High School sports association in New Jersey

The Hudson County Interscholastic League (formerly known as the Hudson County Interscholastic Athletic Association) is a New Jersey high school sports association operating under the jurisdiction of the New Jersey State Interscholastic Athletic Association (NJSIAA)and consisting of public and parochial high schools in Hudson County. The Hudson County Interscholastic Athletic Association was in hiatus for the 2009-10 school year, as all schools played in the temporary North Jersey Tri-County Conference, where they were joined with the non-Hudson County schools from the former Northern New Jersey Interscholastic League.

== Sports ==
- Fall Sports: Cross Country*, Football, Girls' Tennis, Soccer*, Volleyball
- Winter Sports: Basketball*, Swimming*, Track & Field*, Wrestling, Bowling*
- Spring Sports: Baseball, Boys' Tennis, Golf*, Softball, Track & Field*

(*)Sport is offered to both boys and girls.

==Schools==
- Bayonne High School Bees, Bayonne
- William L. Dickinson High School Rams, Jersey City
- James J. Ferris High School Bulldogs, Jersey City
- Hoboken High School Redwings, Hoboken
- Holy Family Academy Falcons, Bayonne (Closed 2013)
- Hudson Catholic Regional High School Hawks, Jersey City
- Kearny High School Kardinals, Kearny
- Lincoln High School Lions, Jersey City
- Marist High School Royal Knights/Lady Knights, Bayonne (Closed 2020)
- Dr.
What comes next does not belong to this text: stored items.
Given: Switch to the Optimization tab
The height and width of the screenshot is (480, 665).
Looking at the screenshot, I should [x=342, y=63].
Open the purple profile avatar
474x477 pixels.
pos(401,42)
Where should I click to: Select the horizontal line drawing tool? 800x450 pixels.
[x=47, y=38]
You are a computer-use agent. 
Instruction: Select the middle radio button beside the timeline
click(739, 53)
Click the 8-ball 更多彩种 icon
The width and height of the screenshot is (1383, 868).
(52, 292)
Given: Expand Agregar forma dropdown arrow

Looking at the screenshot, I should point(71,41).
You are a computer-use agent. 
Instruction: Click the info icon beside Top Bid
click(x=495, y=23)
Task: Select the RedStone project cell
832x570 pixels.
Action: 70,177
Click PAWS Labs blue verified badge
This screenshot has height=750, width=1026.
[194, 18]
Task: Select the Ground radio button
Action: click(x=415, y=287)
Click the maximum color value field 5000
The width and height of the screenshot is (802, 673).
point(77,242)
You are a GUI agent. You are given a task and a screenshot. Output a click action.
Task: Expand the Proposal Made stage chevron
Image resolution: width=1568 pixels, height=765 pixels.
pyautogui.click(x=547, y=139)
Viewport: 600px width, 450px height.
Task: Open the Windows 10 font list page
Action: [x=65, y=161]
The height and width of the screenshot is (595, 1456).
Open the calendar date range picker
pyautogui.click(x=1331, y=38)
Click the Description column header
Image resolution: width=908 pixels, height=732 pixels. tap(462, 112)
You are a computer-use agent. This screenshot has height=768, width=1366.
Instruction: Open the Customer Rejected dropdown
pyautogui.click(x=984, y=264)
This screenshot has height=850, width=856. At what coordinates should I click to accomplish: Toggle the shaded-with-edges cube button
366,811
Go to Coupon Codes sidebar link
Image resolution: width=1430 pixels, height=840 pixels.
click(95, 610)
Ronald E. McNair Academic High School Cougars, Jersey City
- Memorial High School Tigers, West New York
- North Bergen High School Bruins, North Bergen
- St. Anthony High School Friars, Jersey City (Closed 2017)
- Saint Dominic Academy Blue Devils, Jersey City
- St. Peter's Preparatory School Marauders, Jersey City
- Henry Snyder High School Tigers, Jersey City
- Union City High School Soaring Eagles, Union City
- University Academy Charter High School, Jersey City
- St. Mary's High School Ramblers, Jersey City (Closed 2011)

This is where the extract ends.